Climate Change Seminar

April 24, 2009 – 3:32 pm

This semester, I’ve been attending a fun seminar on the effects of climate change on ecosystems run by Professor Nichole Barger. We have covered a range of fun topics from species distribution models (which I presented with my classmate Brian) to climate change and invasive species to the societal effects of climate change on mangrove ecosystems.

For our final class, we are read a couple articles discussing institute of climate change science and its future directions. Specifically, these articles were dissenting on the scientific consensus that we need bigger better modeling efforts to understand climate change, an interesting perspective. These papers brought up some interesting points.

The first one we read was from the journal Eos and argued that the cost of new supercomputers to run climate models was not worth it because of the irreducible complexities that the authors argue would render these models useless. Also, they said, we don’t need more climate models because we already understand the range of possible risks with climate change. They cite that such a supercomputing facility could cost up to $1 billion, which indeed is a lot of money. In general, I was pretty unconvinced by their argument. While I agree that there may in fact be better ways to spend a billion science dollars, I think it would only be for opportunity cost, not because the models are doomed to fail. On the contrary, I think this sounds like a worthwhile project.

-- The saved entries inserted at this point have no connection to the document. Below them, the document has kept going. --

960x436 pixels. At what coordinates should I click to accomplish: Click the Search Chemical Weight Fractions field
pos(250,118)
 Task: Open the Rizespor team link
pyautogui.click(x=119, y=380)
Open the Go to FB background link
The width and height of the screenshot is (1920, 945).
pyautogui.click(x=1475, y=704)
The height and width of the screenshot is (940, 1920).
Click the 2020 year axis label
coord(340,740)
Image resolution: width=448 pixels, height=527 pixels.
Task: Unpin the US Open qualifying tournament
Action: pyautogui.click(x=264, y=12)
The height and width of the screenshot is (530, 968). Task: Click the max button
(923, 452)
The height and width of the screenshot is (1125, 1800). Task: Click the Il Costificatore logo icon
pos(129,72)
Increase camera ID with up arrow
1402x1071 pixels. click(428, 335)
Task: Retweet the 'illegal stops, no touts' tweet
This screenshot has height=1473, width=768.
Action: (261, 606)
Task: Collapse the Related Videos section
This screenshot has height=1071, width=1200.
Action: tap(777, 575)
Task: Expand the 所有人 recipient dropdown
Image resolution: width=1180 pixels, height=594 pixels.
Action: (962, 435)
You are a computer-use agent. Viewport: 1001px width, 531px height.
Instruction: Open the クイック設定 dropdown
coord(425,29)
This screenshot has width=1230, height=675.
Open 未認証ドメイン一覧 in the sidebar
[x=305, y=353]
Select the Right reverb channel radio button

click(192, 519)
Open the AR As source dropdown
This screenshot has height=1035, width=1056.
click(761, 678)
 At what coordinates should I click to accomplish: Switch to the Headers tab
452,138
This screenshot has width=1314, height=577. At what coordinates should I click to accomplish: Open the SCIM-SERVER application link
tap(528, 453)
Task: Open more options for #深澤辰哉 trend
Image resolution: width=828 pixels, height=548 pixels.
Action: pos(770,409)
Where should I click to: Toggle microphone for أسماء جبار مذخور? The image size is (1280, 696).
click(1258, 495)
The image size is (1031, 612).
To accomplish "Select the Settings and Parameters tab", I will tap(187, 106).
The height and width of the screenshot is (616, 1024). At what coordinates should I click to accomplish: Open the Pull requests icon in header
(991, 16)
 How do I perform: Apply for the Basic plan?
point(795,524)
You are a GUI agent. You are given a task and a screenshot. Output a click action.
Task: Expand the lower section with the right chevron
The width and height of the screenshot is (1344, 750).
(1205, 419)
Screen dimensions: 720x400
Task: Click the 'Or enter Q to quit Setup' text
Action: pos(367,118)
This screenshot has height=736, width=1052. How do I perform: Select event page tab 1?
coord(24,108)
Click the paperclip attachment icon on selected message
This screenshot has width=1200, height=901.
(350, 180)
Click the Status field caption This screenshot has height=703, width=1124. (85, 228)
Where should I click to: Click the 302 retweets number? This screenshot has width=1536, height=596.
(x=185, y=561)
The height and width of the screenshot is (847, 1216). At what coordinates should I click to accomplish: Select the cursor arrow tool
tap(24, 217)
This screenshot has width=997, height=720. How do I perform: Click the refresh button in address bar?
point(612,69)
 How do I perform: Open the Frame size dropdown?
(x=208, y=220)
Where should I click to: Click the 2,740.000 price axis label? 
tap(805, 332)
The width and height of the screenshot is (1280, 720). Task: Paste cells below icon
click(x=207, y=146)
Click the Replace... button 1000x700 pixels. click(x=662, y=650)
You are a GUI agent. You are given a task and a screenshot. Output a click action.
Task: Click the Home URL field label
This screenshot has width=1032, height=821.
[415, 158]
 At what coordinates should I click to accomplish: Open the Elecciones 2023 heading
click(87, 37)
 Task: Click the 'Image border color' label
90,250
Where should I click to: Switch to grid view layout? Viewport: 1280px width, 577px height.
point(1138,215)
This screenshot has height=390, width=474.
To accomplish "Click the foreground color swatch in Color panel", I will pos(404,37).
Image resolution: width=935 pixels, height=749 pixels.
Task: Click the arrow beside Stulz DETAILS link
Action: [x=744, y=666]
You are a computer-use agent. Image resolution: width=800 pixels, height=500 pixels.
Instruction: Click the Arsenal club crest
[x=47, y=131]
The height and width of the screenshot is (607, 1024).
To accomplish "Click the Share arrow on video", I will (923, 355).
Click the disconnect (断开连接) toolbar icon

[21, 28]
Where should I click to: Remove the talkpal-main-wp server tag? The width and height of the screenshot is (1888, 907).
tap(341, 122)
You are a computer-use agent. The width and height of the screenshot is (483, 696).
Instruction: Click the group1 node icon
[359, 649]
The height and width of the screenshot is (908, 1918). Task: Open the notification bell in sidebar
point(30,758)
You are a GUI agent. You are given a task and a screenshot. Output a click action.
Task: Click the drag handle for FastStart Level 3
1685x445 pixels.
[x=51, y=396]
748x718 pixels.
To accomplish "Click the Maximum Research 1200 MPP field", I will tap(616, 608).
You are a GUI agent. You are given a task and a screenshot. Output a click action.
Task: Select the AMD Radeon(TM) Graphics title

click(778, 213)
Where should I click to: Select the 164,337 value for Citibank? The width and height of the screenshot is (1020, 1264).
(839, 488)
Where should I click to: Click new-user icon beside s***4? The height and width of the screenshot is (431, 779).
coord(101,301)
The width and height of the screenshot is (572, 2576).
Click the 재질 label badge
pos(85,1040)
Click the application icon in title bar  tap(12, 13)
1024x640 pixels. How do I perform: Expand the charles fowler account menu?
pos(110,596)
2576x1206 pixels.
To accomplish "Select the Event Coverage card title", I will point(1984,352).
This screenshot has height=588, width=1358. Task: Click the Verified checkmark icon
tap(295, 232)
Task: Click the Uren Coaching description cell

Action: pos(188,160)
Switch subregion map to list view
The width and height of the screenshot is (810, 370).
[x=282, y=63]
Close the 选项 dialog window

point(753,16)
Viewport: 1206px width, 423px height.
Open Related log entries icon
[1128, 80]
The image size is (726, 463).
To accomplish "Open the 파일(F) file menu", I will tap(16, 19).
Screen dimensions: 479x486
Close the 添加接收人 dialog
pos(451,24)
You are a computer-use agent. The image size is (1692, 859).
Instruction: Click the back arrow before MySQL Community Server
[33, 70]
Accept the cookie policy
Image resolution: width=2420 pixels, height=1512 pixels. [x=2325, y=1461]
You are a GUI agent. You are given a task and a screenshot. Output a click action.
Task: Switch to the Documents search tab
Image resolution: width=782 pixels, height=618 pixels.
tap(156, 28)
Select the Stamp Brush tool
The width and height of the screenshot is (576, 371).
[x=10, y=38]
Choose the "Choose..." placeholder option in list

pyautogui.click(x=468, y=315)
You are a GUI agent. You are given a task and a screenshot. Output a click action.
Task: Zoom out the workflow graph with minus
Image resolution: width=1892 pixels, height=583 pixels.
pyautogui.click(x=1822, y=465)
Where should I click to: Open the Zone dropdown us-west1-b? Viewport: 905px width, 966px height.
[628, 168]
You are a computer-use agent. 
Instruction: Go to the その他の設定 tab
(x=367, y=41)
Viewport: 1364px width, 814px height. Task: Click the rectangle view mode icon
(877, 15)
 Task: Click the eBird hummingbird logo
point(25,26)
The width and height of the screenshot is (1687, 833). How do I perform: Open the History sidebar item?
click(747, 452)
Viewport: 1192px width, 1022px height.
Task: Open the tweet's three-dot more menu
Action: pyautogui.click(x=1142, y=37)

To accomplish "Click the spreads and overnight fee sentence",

I think the authors of the paper were missing a fundamental fact about the sociology of progress in science. Frequently, it is the means not the end that are important for a research endeavor. The serendipitous discoveries, unexpected results, useful technological spinoffs, and the collaborative spirit that can develop behind a common research goal are all way more important for the success of science as an institution than whether these supercomputers can actually produce spot-on climate predictions. To quote author Mike Hulme (from our other reading), “[These large modeling endeavors] have a heuristic rather than predictive function.”

This was one of many interesting issues we discussed in the seminar. I felt like we had a great group in this class and it was fun to hear the perspectives of my fellow grad students as well as several non-scientists who participated in our seminar. Cheers to all participants and to Nichole for organizing.

  1. 2 Responses to “Climate Change Seminar”

  2. I haven’t read the articles you’ve read so I can’t make any constructive comments about them, but I was thinking about the carbon footprint that $1 billion supercomputer facility would be. (Some what of a catch-22.) Well actually, we just need computer scientists to come up with more efficient and better parallel and distributive processing schemes so that we can utilize all those idle computers around the world over the Internet (e.g. BONIC projects). This should eliminate the need for another supercomputer center, yet still give it a try for running those huge complex models.

    By Brian on May 4, 2009

  3. Yeah, really interesting point Brian. Apparently computing facilities are starting to account for a substantial fraction of our total energy usage. I’d be curious to hear what the boosters for the supercomputer facilities would have to say about the argument that they could do the same thing with a distributed network.